Salió al encuentro de la lluvia y desapareció. Le gustaba hacerlo. Escapaba por la ventana, y corría, corría, corría. Saltaba los charcos de la vereda, se empapaba hasta los huesos y después volvía a refugiarse en el calor del hogar. Podía tardar un rato o días en volver. Lo máximo fue una semana. Ya lo creíamos perdido y volvió sucio, más flaco, famélico y embarrado. Lo reconocí por sus ojos, que eran de un color amarillo brillante.
- ¿ Dónde está Simón?
- Apenas empezó a llover se escapó por la ventana.
Miré a mi mamá y vi un profundo pesar. Me pareció exagerado.
Cuando me fui a dormir, Simón aún no había regresado. Afuera lloviznaba. Volvió a mi mente la profunda tristeza de mi madre. Y entonces lo comprendí todo. Mi padre se había ido cuando yo tenía cinco años. Nunca volvió. Recuerdo que esa noche llovía, los truenos me despertaron y fui corriendo a su habitación. Encontré a mi madre llorando, sentada en la cama, abrazando sus rodillas. Le pregunté si ella también llovía. Mi madre se rió ante mi ocurrencia y me abrazó tan fuerte que me dolió. Nos quedamos dormidas. A la mañana siguiente mamá dijo:
- Tú papá se fue y no va a volver. Ahora sólo somos vos y yo.

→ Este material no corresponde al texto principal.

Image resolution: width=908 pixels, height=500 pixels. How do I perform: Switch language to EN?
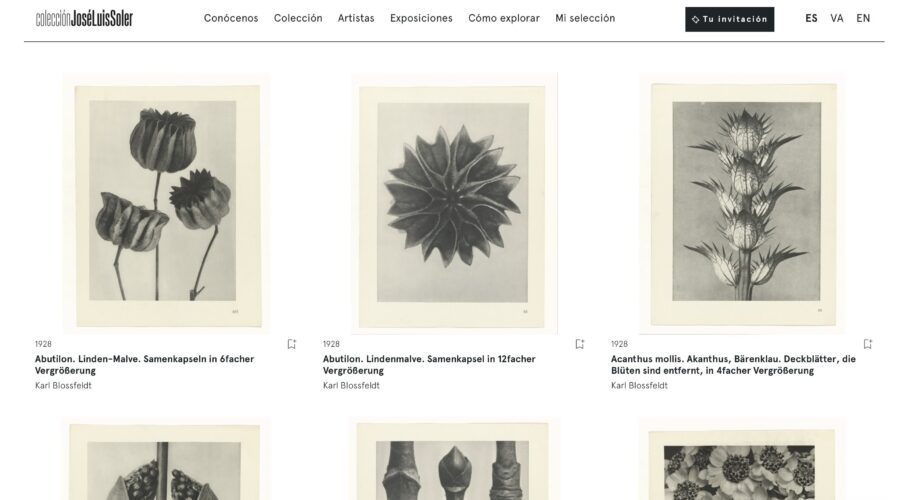click(863, 19)
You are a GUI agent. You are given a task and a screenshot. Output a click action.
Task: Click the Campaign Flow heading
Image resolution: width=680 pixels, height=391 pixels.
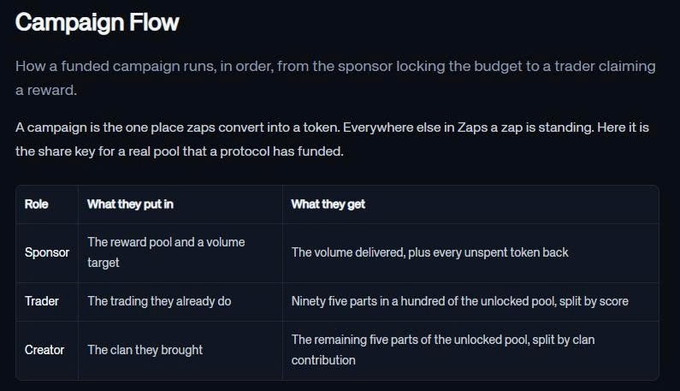[97, 23]
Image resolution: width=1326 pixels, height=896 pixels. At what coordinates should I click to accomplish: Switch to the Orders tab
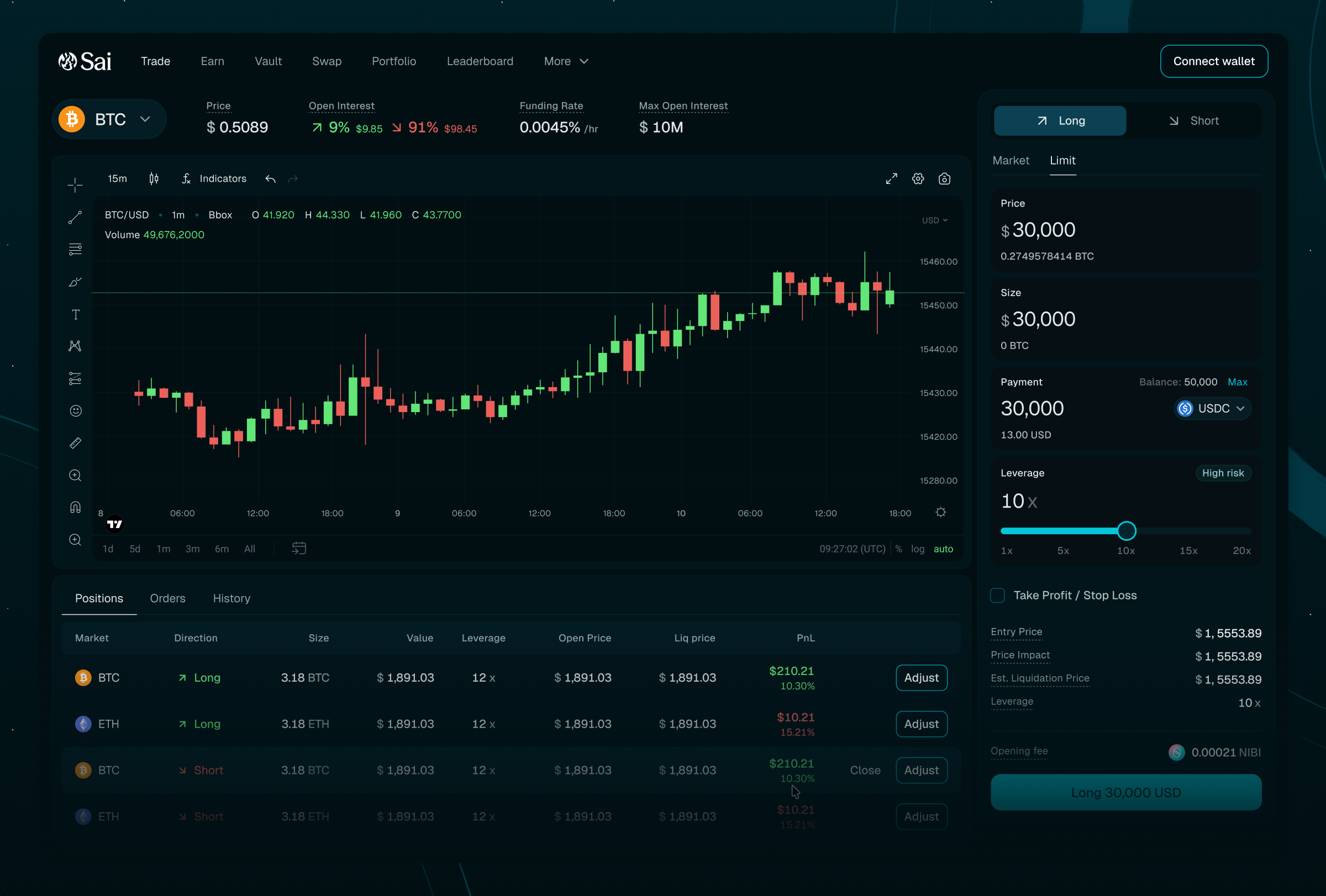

Nunca más volví a verlo ni supe más nada de él. Me levanté sin hacer ruido y fui a buscar a mi madre. Estaba sentada en su cama, abrazando sus rodillas. No lloraba. Sus ojos secos bastaban para expresar su dolor. Me acerqué y la abracé sin decir palabra.
Pasaron varias semanas. Simón no volvió. Ya no lo esperabámos.
Una tarde tocaron la puerta de calle. Fui a abrir. Me quedé muda. Un hombre muy parecido a mi papá me sonreía. Sus ojos eran de color amarillo brillante, iguales a los de Simón, mi gato.